» **The task**: Look through the records, and wherever the string "target" turns up, copy out that line.

» **Input data**:
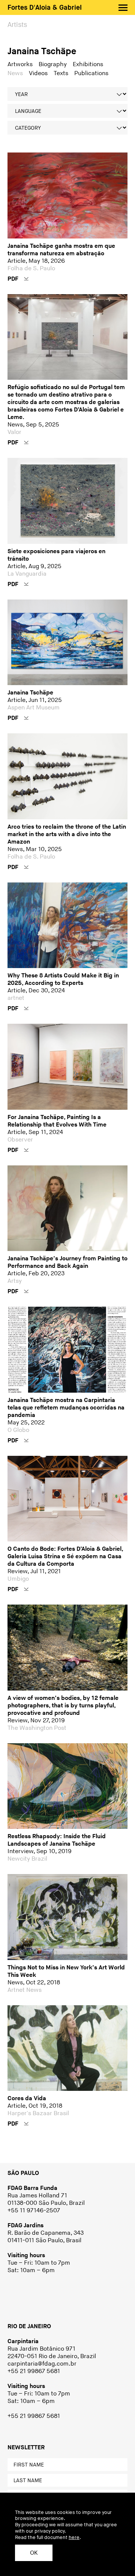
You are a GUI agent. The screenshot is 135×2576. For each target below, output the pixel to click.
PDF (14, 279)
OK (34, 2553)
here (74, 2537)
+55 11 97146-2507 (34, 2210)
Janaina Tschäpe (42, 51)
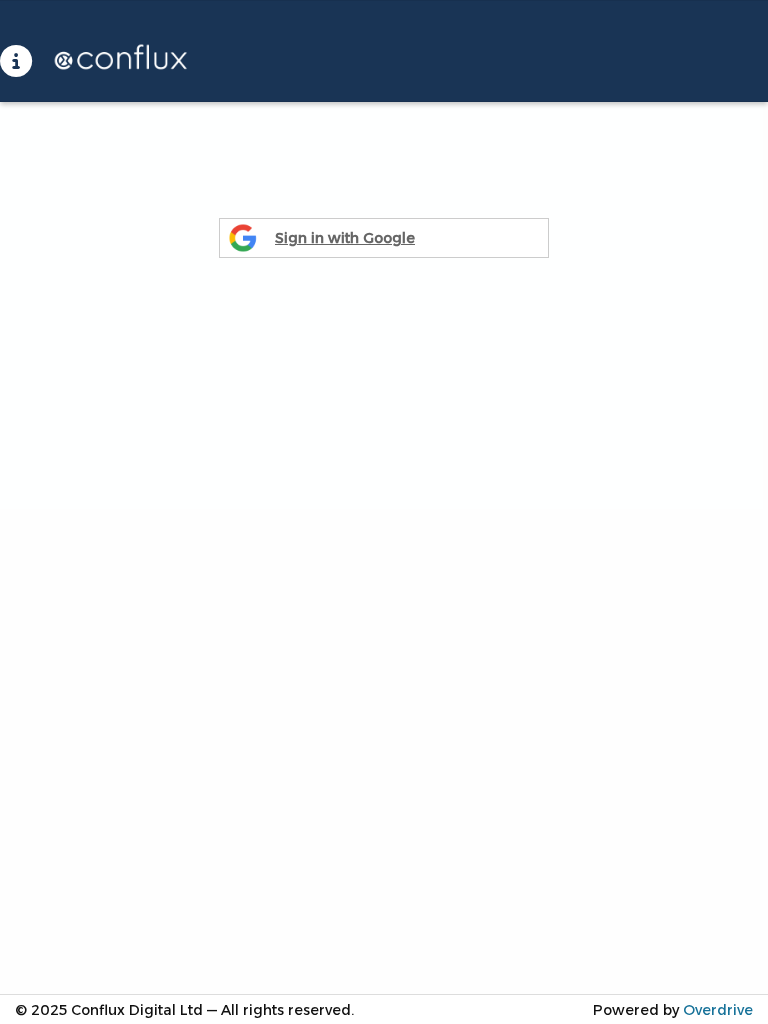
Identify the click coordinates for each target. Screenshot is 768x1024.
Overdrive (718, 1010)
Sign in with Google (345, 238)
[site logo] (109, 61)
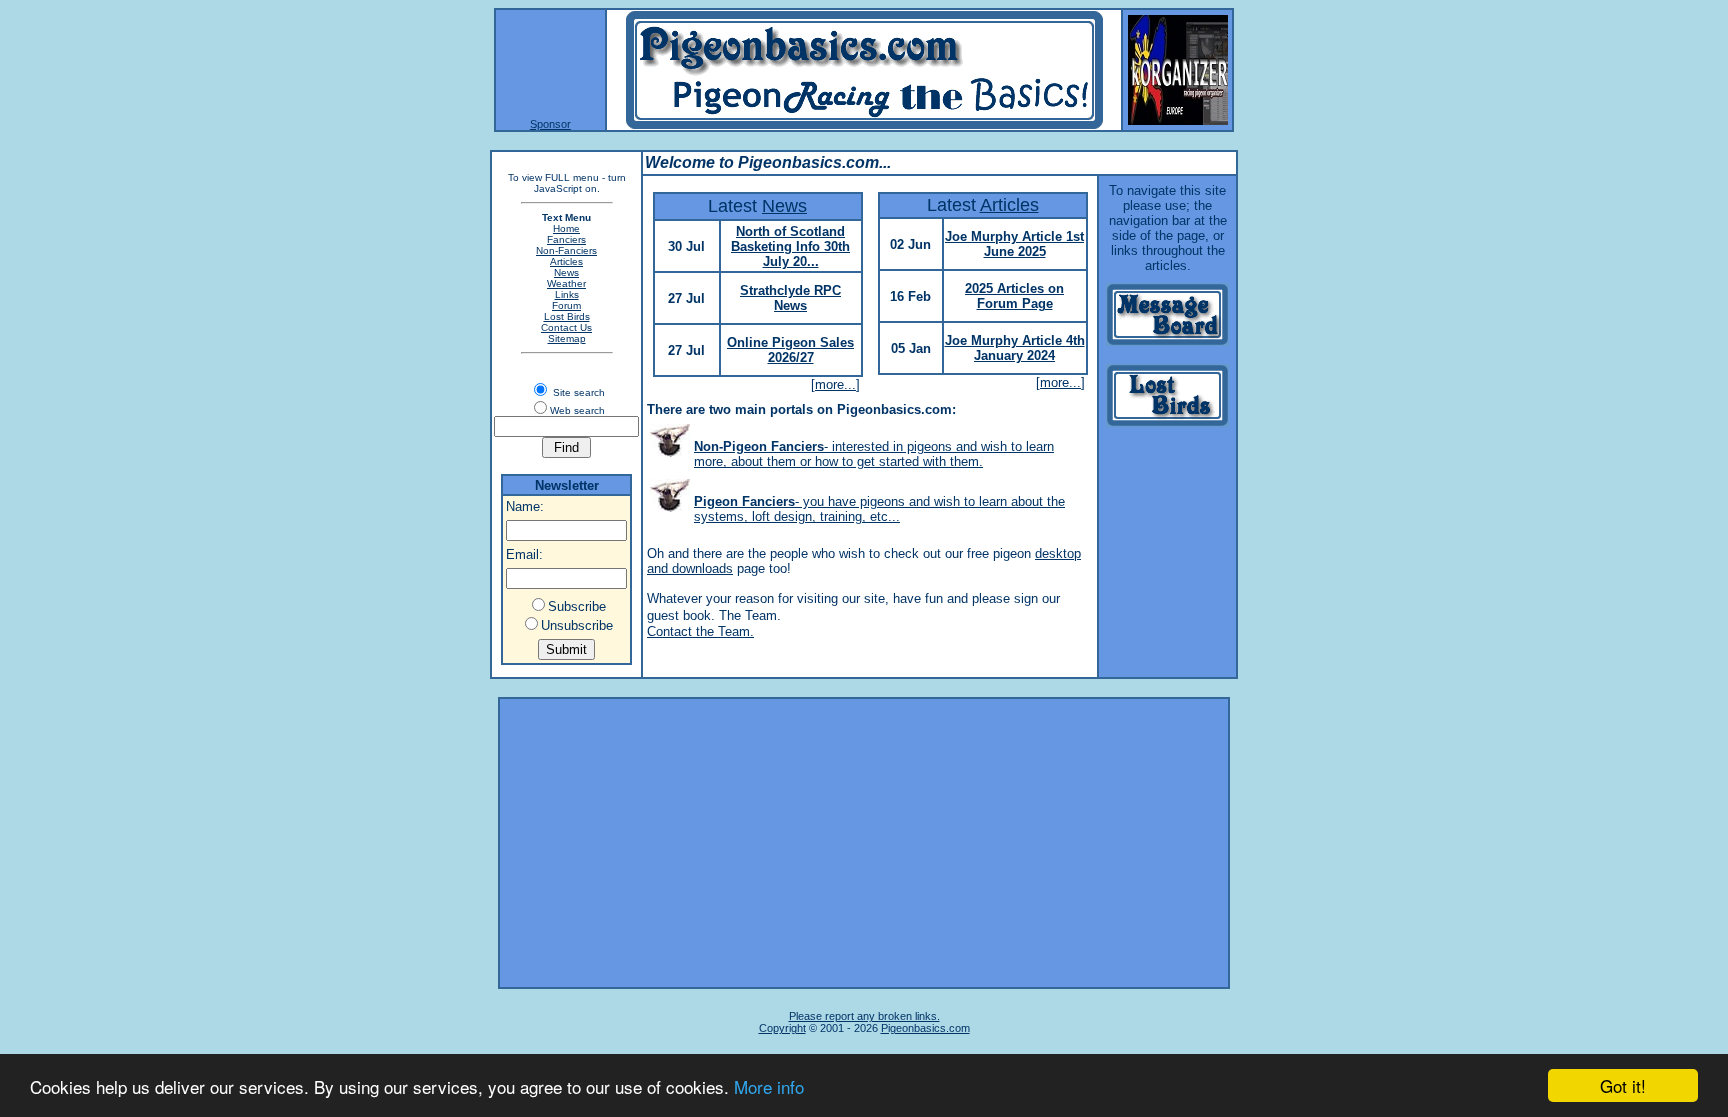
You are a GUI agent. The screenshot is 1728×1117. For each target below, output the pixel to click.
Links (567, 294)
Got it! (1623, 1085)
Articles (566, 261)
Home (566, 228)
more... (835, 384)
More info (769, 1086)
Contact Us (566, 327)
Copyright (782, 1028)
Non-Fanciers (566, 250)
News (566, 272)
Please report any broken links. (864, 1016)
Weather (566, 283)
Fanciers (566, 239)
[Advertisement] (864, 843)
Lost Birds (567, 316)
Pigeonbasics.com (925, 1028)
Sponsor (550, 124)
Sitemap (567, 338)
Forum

» **Answer section**:
You are a GUI agent. The screenshot is 135×2576. For each target below, output the pixel to click.
Identify the click coordinates for each target. Screenshot is 768x1024.
You are a GUI agent. The screenshot is 1728×1117. For each target below, output the pixel to click.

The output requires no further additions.